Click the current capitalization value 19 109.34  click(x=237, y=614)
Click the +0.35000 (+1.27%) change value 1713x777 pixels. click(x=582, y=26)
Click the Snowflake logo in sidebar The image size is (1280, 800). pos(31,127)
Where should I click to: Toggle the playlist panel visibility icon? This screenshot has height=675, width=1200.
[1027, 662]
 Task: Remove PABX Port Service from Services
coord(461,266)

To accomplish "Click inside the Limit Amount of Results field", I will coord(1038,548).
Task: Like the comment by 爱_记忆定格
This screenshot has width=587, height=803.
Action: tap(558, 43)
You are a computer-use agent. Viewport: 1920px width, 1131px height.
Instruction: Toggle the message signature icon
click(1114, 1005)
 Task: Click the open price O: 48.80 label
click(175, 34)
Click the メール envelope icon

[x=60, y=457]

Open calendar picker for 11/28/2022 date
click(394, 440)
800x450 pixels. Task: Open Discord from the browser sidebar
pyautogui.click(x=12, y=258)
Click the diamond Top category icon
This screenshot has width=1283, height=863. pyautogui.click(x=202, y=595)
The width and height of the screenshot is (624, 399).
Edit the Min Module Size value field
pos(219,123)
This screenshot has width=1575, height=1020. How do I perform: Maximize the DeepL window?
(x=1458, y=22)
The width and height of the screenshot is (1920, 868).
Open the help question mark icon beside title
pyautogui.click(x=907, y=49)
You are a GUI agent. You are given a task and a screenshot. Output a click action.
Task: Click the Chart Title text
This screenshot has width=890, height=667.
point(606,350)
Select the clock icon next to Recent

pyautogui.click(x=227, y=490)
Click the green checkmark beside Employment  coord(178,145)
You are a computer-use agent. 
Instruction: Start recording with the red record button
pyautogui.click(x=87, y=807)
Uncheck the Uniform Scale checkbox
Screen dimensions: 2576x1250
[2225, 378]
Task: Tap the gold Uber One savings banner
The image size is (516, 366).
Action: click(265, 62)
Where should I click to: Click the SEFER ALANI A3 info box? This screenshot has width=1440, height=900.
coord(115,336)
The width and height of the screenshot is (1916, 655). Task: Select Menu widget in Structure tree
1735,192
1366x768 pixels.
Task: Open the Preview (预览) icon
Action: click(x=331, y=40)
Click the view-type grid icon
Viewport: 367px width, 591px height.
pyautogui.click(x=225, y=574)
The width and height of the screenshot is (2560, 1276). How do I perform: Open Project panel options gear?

## Request
Copy everything from the line with "800x450 pixels. Task: Open" down to the line with "This screenshot has width=1283, height=863.", substituting "Slack" for "Discord" and leaving the rest as it is.

## Solution for this exercise
800x450 pixels. Task: Open Slack from the browser sidebar
pyautogui.click(x=12, y=258)
Click the diamond Top category icon
This screenshot has width=1283, height=863. pyautogui.click(x=202, y=595)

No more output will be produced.